Noriega también fue condenado a 20 años de prisión por el homicidio de Giroldi. El dictador tiene una tercera condena por homicidio: el de Hugo Spadafora, en septiembre de 1985.
Hoy por Hoy publicado el 25 de junio de 2015
Manuel Antonio Noriega dijo ayer, sin manifestar arrepentimiento alguno, que él pedía perdón a los que se sintieron ofendidos, afectados, perjudicados o humillados por la dictadura militar que desgobernó este país durante 21 años y que seguramente es la madre de muchos de nuestros males de hoy.
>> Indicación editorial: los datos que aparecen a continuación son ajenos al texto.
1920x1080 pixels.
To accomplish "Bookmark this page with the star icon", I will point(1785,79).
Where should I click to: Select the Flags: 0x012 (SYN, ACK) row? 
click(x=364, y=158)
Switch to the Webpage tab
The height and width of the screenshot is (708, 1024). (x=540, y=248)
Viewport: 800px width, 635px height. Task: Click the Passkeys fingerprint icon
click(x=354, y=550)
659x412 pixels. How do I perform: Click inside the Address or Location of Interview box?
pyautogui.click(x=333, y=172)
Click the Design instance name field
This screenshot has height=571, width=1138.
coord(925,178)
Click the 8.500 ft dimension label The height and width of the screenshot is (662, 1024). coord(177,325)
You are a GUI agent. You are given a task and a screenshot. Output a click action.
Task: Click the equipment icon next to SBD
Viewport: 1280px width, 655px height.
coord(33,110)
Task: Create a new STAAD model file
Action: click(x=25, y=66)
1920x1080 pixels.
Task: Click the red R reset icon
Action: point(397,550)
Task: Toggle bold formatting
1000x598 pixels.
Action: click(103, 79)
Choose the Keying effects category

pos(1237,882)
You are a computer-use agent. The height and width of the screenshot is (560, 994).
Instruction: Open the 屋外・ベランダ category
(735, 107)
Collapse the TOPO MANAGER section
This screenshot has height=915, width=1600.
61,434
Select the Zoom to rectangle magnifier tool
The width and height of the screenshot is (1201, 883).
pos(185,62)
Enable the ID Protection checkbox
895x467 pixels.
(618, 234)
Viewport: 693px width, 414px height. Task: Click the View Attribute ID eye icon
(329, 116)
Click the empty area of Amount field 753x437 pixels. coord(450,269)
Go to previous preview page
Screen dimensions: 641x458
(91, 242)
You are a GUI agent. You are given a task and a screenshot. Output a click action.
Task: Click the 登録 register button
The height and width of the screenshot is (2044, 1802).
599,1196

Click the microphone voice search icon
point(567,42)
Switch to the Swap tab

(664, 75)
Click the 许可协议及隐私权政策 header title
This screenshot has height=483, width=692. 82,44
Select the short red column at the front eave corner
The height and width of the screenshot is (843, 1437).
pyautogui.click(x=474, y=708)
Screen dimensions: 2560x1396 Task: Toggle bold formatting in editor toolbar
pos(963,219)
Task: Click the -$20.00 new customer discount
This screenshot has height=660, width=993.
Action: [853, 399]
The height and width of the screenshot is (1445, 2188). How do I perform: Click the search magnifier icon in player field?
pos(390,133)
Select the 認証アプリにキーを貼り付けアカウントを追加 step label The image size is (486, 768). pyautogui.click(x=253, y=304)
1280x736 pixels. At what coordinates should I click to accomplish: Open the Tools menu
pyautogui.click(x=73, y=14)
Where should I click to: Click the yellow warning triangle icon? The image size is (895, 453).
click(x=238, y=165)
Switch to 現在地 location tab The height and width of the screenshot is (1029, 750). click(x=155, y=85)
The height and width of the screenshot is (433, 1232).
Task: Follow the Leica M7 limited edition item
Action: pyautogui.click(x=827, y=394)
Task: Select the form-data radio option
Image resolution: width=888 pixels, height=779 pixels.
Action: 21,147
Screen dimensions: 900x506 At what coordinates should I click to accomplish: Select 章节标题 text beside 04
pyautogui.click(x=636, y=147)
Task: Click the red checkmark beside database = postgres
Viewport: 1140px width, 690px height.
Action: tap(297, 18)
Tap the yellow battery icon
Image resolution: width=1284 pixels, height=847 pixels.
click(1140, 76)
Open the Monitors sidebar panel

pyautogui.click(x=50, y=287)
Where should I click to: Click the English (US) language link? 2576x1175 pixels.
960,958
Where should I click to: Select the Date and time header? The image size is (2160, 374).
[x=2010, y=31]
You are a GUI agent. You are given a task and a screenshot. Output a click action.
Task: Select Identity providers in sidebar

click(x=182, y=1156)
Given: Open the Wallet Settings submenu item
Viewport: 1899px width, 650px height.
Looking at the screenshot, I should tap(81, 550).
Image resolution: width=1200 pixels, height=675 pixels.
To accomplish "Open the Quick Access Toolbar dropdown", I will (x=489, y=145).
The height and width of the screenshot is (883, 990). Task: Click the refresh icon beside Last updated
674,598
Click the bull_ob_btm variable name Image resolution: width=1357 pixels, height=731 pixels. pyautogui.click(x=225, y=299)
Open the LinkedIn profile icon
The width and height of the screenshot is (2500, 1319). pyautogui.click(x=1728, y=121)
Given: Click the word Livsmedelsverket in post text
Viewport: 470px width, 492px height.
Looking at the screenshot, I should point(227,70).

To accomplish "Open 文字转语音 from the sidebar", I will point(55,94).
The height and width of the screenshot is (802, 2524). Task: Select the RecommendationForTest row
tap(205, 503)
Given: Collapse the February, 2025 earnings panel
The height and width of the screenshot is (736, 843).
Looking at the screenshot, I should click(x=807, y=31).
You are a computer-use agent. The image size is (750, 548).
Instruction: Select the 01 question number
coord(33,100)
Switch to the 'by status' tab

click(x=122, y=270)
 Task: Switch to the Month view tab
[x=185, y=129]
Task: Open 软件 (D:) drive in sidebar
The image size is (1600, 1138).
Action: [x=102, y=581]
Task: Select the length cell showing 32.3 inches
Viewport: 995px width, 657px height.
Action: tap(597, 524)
Si Noriega pretendía cerrar el capítulo de la oscura era militarista que él mismo dirigió con sangrienta crueldad, ha debido responder por el secuestro y desaparición del padre Héctor Gallego, contar lo que sabe sobre la decapitación del médico Hugo Spadafora o confesar las brutales ejecuciones de militares que se alzaron en su contra en las últimas horas de su tiranía. Pedir perdón es solo parte de un acto de contrición, hace falta genuino arrepentimiento y, con su confesión, finalizar con la inhumana incertidumbre de más de un centenar de familias que sufrieron la desaparición de algún miembro bajo el mando de Omar Torrijos y otros exmilitares. Su “declaración” de ayer no fue más que un mal guión, pero interpretado magistralmente con la soberbia del dictador que fue.